In the estimation of people with aphasia ANOVA revealed a significant main effect in the CETI Index [F(2,88) = 3,63, p = .030], but the reason for this was the statistically significant difference between the second and the third estimation, and so was not included in this analysis. From the summary variables the Many communication methods –variable was the only one where ANOVA revealed a significant main effect [F(2,88) = 5,68, p = .005], but the contrasts between different ratings were not statistically significant. The results between the subjects were independent of age, gender, type of aphasia, severity of aphasia or time post-onset. 

Discussion

The reason why aphasic people rated their functional communication ability higher, at first, than the significant others did, and why the estimation decreased in the second rating, could be that, after participating in the course and acquiring experience in communicating with strangers, aphasic people became more aware of their communication problems. Despite this their estimations began to rise again after the second part of the course and the mean CETI score (Index) passed the first rate but did not reach statistical significance.

The significant others estimated that the functional communication ability of their aphasic partners became stronger through the whole intervention. Especially the aphasic people’s communication abilities in conversational situations improved. The reason for this could be either the new communication skills the aphasic people had or the better skills the significant others had in supporting the conversation, or both.     

The significant others estimated the aphasic persons´ comprehension to be better than they themselves did. It could be that in natural communication situations at home the context and shared experiences help the aphasic people so much that the significant others do not notice the comprehension problems aphasic people themselves experience.

The subjects of this study were not randomly selected, but rather they were people who had themselves been active enough to send in an application to these courses. They could have been, on average, more motivated than most people in getting help for their communication situations. In spite of this we can draw careful conclusions that even a short intervention like this seems to help aphasia families in their interaction and helps the people with aphasia to participate in their social life. And the indications are that the situation continues to improve after the intervention.

 
References

Hopper, T., Holland, A., Rewega, M. (2002) Conversational coaching: Treatment outcomes and future directions.

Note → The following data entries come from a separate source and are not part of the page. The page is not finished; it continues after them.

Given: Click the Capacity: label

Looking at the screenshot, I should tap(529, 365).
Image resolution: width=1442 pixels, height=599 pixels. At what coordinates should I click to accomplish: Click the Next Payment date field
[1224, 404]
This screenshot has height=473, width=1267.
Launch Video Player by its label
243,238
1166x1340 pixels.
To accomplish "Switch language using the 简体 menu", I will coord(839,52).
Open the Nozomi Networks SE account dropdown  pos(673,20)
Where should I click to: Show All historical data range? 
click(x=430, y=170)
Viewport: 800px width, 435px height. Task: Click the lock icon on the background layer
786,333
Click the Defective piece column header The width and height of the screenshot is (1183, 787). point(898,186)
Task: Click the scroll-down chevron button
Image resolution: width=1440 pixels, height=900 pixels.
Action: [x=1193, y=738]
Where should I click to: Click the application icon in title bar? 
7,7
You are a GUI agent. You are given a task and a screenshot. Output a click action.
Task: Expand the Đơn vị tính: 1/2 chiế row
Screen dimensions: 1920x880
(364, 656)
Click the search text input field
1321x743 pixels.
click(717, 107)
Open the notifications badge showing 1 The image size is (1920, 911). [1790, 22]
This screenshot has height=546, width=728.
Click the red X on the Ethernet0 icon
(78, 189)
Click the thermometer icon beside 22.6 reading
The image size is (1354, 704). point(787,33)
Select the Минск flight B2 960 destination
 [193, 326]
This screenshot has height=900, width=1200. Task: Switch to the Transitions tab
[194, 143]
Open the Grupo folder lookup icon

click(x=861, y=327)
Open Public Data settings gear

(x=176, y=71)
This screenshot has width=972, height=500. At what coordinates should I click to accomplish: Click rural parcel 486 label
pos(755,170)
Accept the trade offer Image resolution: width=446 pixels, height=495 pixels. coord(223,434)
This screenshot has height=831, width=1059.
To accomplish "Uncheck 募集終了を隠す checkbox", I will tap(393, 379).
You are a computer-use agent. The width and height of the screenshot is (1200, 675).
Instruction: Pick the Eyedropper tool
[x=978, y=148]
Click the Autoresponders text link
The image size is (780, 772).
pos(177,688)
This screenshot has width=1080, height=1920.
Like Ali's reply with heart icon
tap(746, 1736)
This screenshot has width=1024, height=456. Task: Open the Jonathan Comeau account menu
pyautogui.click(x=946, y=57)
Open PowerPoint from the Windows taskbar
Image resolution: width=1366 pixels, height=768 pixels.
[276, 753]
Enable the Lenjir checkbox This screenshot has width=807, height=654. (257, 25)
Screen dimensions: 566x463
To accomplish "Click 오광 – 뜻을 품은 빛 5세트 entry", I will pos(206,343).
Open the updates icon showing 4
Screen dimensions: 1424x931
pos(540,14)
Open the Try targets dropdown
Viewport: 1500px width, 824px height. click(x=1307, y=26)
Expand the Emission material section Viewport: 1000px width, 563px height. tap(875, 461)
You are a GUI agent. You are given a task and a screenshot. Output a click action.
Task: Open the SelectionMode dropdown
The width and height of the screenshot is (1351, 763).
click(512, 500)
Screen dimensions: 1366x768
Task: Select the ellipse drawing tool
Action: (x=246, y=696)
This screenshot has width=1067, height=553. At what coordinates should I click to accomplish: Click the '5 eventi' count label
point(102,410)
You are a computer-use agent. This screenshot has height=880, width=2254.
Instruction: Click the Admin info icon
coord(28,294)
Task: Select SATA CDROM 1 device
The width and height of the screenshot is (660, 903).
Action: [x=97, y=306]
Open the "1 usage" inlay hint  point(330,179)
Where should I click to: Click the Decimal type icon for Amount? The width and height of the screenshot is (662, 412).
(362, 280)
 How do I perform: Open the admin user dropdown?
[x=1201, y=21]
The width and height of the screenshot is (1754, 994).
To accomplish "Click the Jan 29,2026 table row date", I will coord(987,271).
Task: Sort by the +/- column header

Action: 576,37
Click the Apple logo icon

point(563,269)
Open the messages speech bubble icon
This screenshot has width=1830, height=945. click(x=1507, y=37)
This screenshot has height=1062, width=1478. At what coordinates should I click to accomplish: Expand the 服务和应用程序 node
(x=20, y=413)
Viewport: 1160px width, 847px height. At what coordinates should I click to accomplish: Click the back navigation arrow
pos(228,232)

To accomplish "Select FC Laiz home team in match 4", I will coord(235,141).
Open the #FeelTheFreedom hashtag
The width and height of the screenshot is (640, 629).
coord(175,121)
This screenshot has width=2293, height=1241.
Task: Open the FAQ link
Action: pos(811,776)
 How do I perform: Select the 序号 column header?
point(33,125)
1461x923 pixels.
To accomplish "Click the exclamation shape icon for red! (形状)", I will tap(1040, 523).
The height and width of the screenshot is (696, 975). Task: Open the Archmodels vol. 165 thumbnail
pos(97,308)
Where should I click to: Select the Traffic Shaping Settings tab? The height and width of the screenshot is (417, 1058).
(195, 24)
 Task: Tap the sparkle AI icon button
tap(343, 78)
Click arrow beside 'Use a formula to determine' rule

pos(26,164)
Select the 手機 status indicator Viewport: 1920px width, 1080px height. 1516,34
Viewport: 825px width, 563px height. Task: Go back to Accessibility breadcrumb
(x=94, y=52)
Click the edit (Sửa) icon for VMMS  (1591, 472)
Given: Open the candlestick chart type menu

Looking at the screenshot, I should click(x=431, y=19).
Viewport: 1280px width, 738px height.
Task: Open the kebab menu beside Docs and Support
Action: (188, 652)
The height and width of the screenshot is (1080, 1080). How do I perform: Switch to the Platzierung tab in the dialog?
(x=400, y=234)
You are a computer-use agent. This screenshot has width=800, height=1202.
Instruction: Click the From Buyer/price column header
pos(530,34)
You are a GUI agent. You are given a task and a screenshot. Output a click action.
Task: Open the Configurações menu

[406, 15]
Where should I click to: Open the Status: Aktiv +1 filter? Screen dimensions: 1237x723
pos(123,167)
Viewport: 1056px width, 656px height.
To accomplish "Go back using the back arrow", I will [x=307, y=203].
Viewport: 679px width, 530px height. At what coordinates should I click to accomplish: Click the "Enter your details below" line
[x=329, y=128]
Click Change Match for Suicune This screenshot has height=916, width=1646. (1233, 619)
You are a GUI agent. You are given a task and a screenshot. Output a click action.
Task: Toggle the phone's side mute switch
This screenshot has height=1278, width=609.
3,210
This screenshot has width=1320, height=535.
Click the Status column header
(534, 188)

Aphasiology, 16, 745-761.

Kagan, A. (1998) Supported conversation for adults with aphasia: methods and resources for training conversation partners. Aphasiology, 12, 816-830.

Lomas, J. Pickard, L., Bester, S., Elbard, H., Finlayson, A. & Zoghaib, C. (1989) The Communicative Effectiveness Index. Development and psychometric evaluation of a functional communicative measure for adult aphasia. Journal of Speech and Hearing Disorders, 54, 113-124.

Lyon. J. G. (1995) Communicative drawing: an augmentative mode of interaction. Aphasiology, 9, 84-94.

Lyon, J. G., Cariski, D., Keisler, L., Rosenbek, J., Levine, R., Kumpula, J., Ryff, C., Coyne, S., Blanc, M. (1997) Communication Partners: enhancing participation in life and communication for adults with aphasia in natural settings.  Aphasiology, 7, 693-708.

Sorin-Peters, R. & Behrmann, M. (1995) Change in perception of communication abilities of aphasic patients and their families. Aphasiology, 6, 565-575.